Does the description disclose side effects, auth requirements, rate limits, or destructive behavior?

With no annotations provided, the description carries the full burden of behavioral disclosure. It mentions the tool retrieves a secret for verification purposes but lacks details on permissions required, whether the secret is sensitive or reusable, rate limits, or error conditions. This leaves significant gaps in understanding the tool's behavior.

Agents need to know what a tool does to the world before calling it. Descriptions should go beyond structured annotations to explain consequences.

Conciseness5/5

Is the description appropriately sized, front-loaded, and free of redundancy?

The description is a single, clear sentence that directly states the tool's purpose without any unnecessary words. It is front-loaded and efficiently communicates the essential information, making it highly concise and well-structured.
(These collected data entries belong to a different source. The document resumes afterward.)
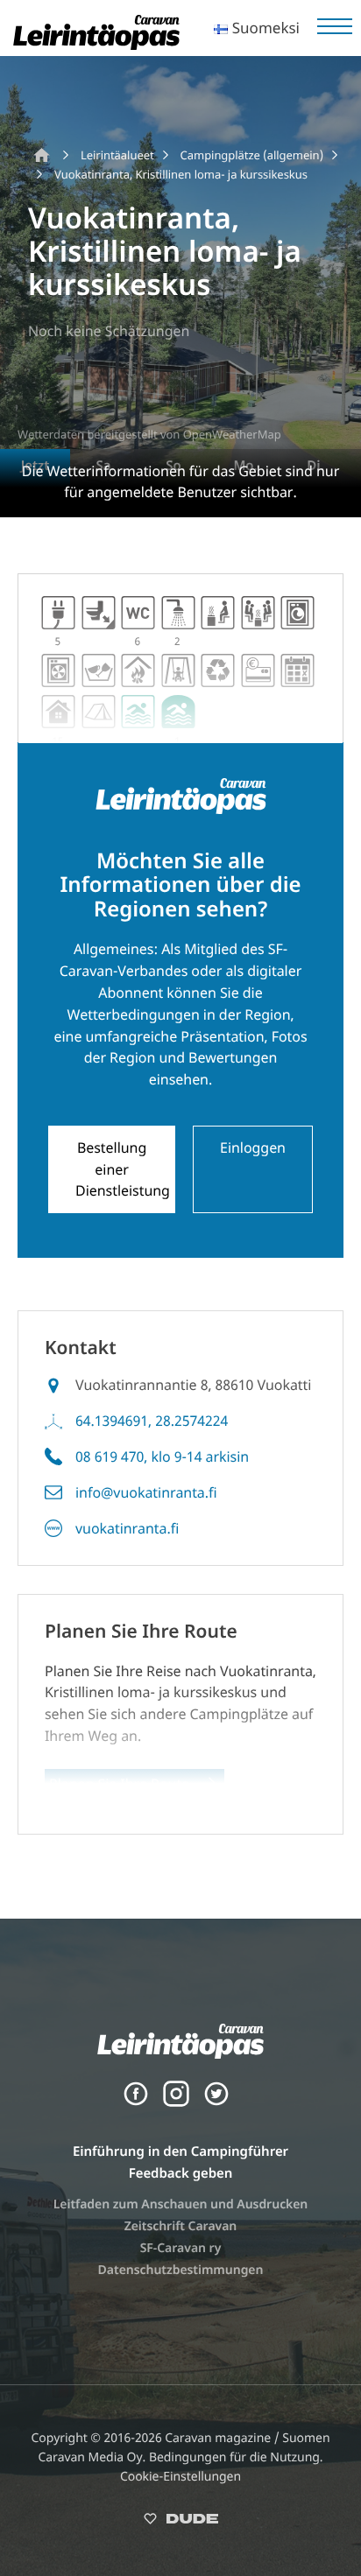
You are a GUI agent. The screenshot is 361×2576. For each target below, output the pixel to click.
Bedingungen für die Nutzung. (236, 2457)
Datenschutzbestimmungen (181, 2270)
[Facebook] (136, 2102)
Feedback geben (181, 2173)
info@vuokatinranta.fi (146, 1492)
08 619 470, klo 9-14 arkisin (162, 1456)
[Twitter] (216, 2102)
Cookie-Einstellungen (180, 2476)
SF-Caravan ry (181, 2248)
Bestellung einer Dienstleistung (122, 1169)
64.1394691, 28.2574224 (151, 1420)
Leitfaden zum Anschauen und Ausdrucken (180, 2204)
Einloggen (253, 1147)
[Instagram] (176, 2102)
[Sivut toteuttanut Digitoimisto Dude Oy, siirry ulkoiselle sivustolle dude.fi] (181, 2522)
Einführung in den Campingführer (180, 2151)
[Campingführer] (96, 44)
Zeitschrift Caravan (180, 2226)
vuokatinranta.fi (127, 1528)
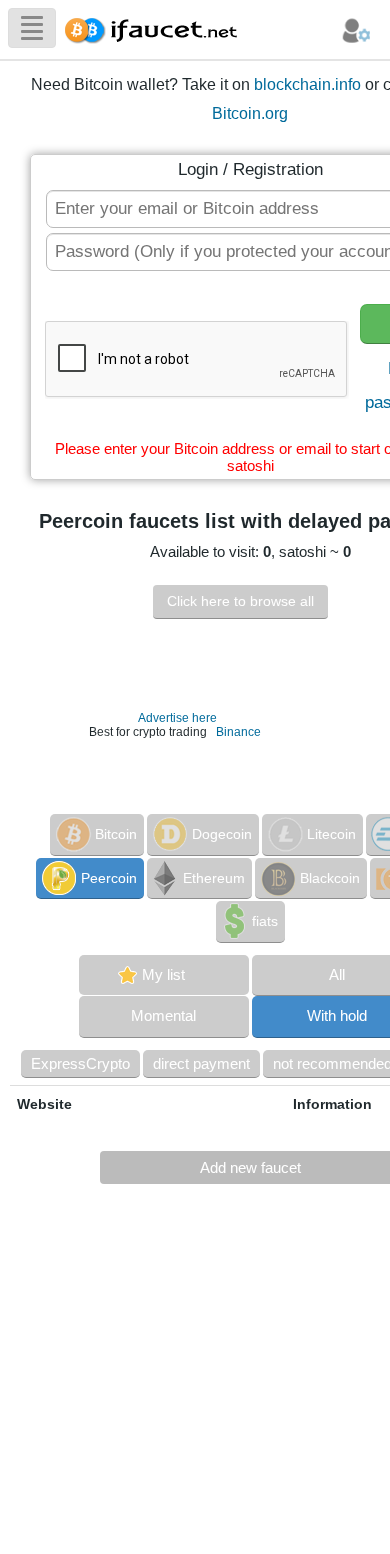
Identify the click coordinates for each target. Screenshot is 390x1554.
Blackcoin (330, 878)
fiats (265, 921)
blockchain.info (307, 84)
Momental (163, 1015)
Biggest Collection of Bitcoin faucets (157, 27)
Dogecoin (222, 834)
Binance (238, 732)
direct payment (201, 1063)
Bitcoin (116, 834)
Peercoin (109, 878)
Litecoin (331, 834)
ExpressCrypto (80, 1063)
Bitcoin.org (250, 113)
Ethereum (214, 878)
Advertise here (177, 718)
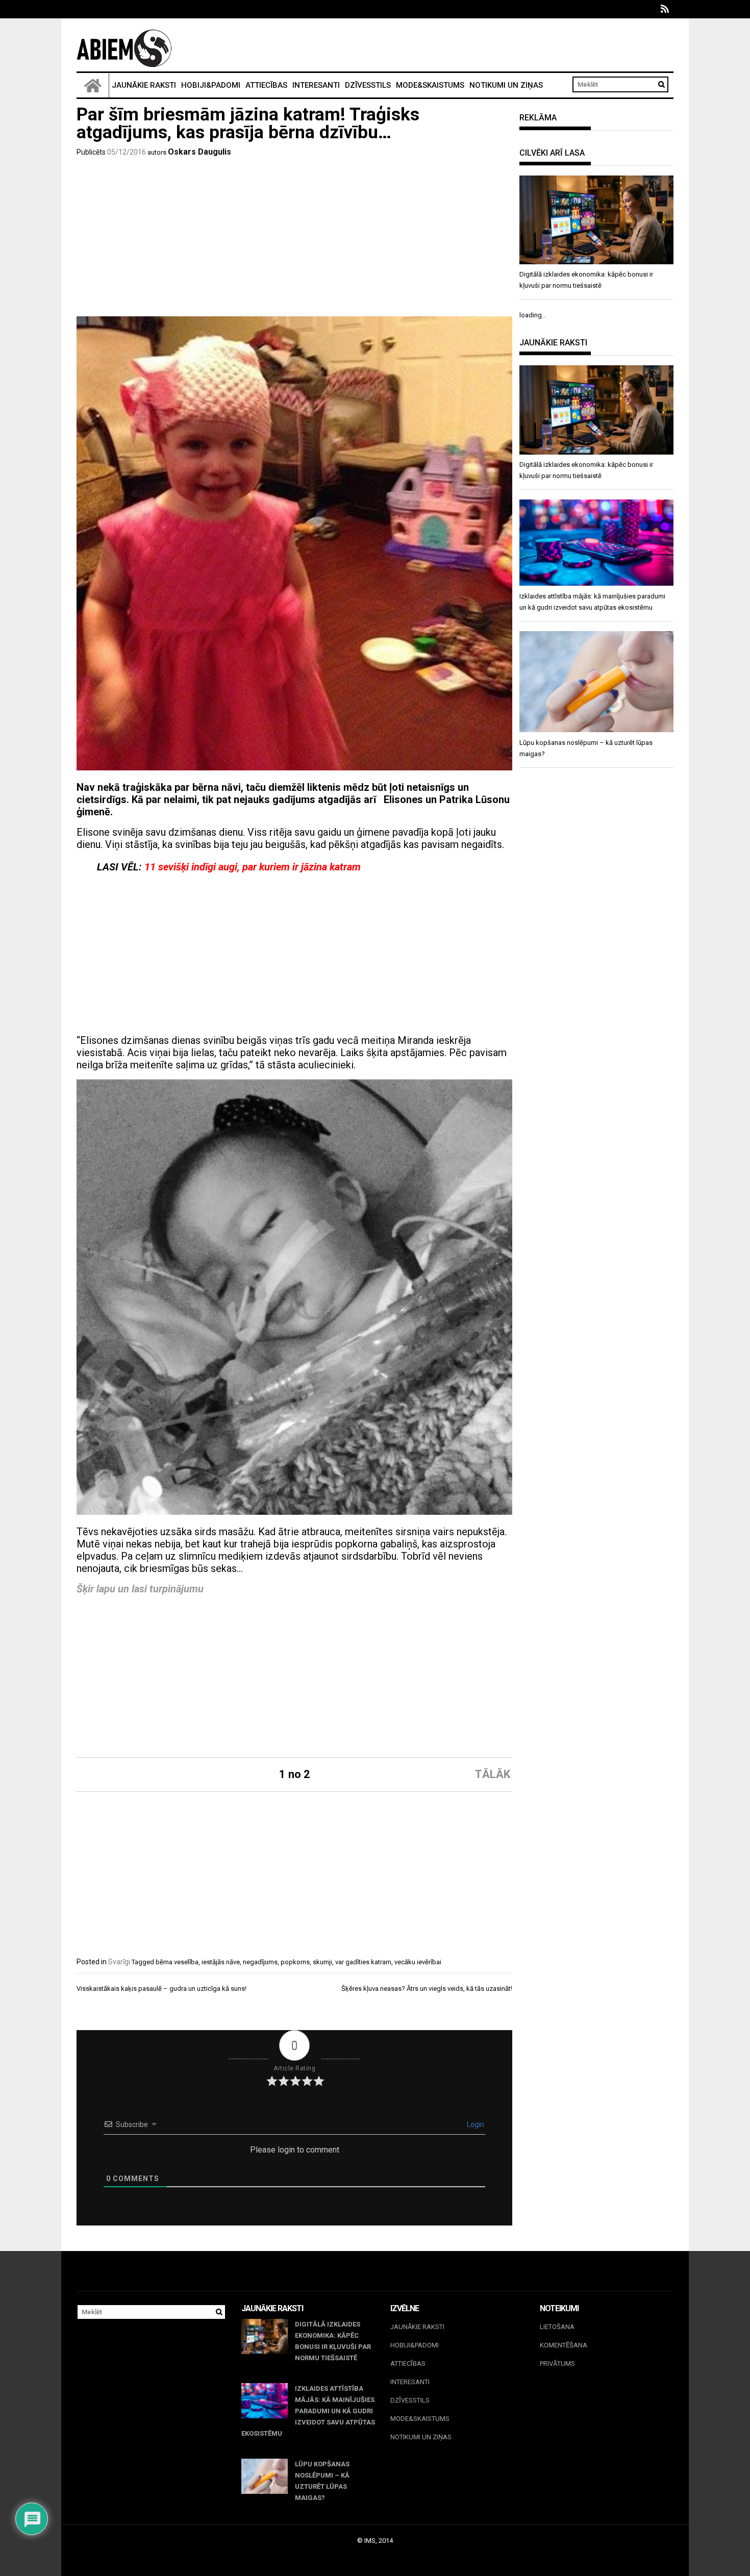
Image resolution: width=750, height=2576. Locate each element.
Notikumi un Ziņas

Shorter descriptions cost fewer tokens and are easier for agents to parse. Every sentence should earn its place.

Completeness3/5

Given the tool's complexity, does the description cover enough for an agent to succeed on first attempt?
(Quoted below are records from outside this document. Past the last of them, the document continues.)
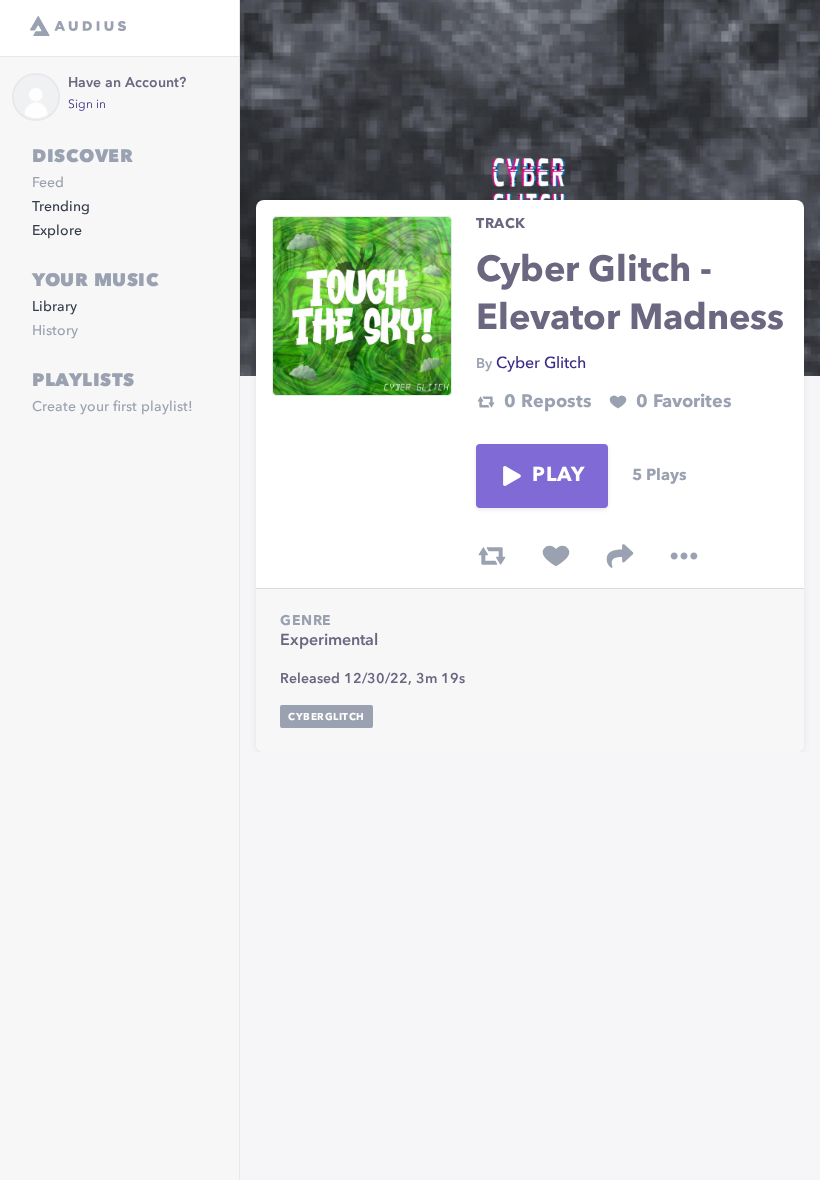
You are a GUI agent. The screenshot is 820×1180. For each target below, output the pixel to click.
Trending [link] (61, 207)
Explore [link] (57, 231)
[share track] (620, 556)
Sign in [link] (87, 105)
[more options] (684, 556)
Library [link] (54, 307)
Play (558, 476)
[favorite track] (556, 556)
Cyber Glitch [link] (541, 364)
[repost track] (492, 556)
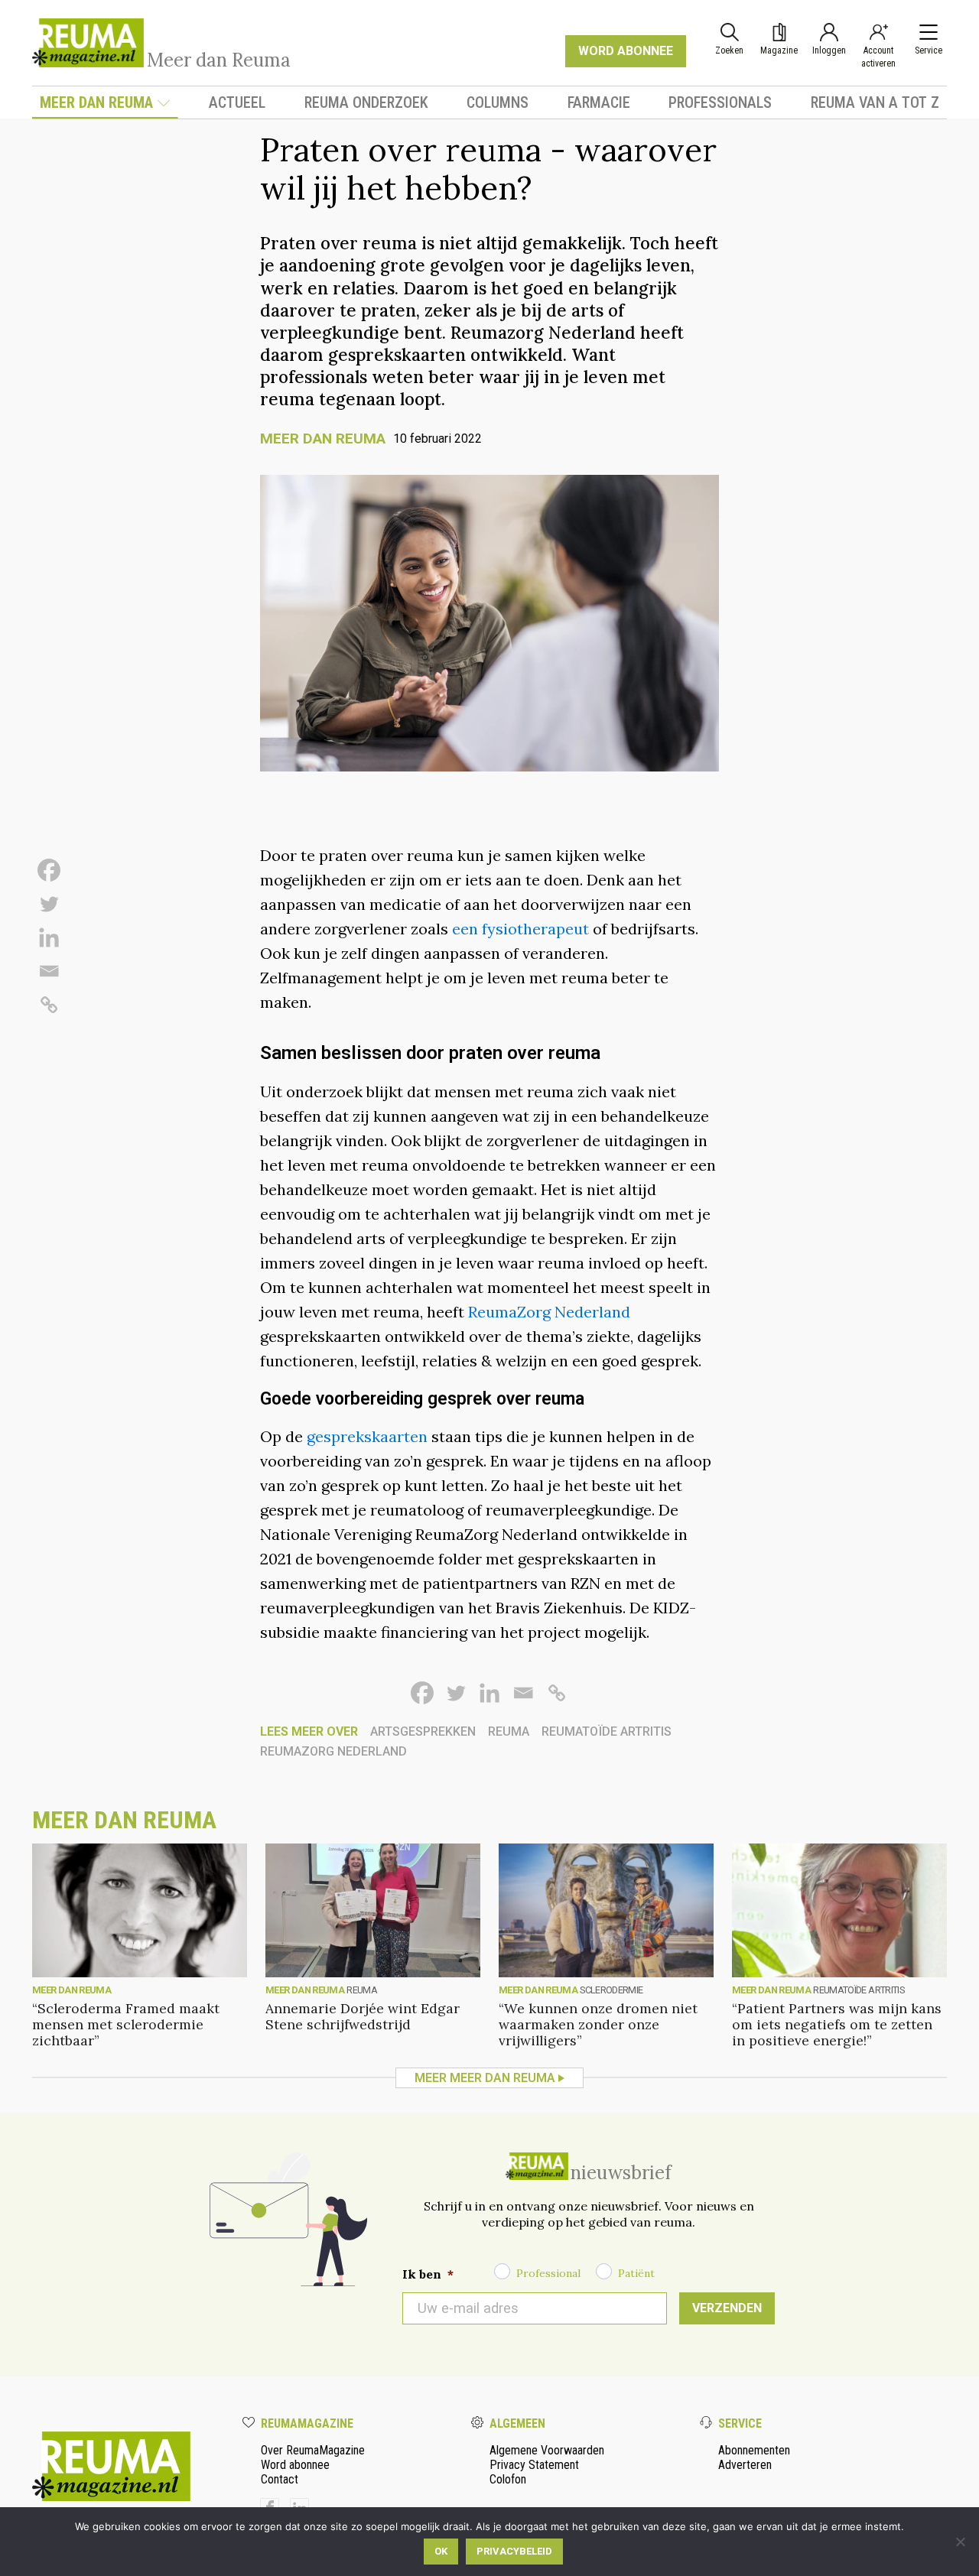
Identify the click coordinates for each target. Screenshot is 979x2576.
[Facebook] (49, 870)
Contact (279, 2479)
Given the tool's simplicity (0 parameters, no output schema, no annotations), the description is adequate but minimal. It covers the basic purpose but lacks context on security implications, return format, or integration with sibling tools like 'verify_webhook', which could enhance completeness for an AI agent.

Complex tools with many parameters or behaviors need more documentation. Simple tools need less. This dimension scales expectations accordingly.

Parameters4/5

Does the description clarify parameter syntax, constraints, interactions, or defaults beyond what the schema provides?

The tool has 0 parameters, and the input schema has 100% description coverage (though empty). The description does not need to compensate for any parameter documentation gaps, so it meets the baseline expectation for a parameterless tool by not introducing confusion.

Input schemas describe structure but not intent. Descriptions should explain non-obvious parameter relationships and valid value ranges.

Purpose5/5

Does the description clearly state what the tool does and how it differs from similar tools?

The description clearly states the specific action ('Get') and resource ('signing secret for verifying webhook requests'), making the tool's purpose immediately understandable. It distinguishes this tool from its sibling 'verify_webhook' by focusing on retrieving the secret rather than performing verification.

Agents choose between tools based on descriptions. A clear purpose with a specific verb and resource helps agents select the right tool.

Usage Guidelines3/5

Does the description explain when to use this tool, when not to, or what alternatives exist?

The description implies usage context (when webhook verification is needed) but does not explicitly state when to use this tool versus alternatives like 'verify_webhook'. No guidance is provided on prerequisites, timing, or exclusions, leaving usage somewhat ambiguous.

Agents often have multiple tools that could apply. Explicit usage guidance like "use X instead of Y when Z" prevents misuse.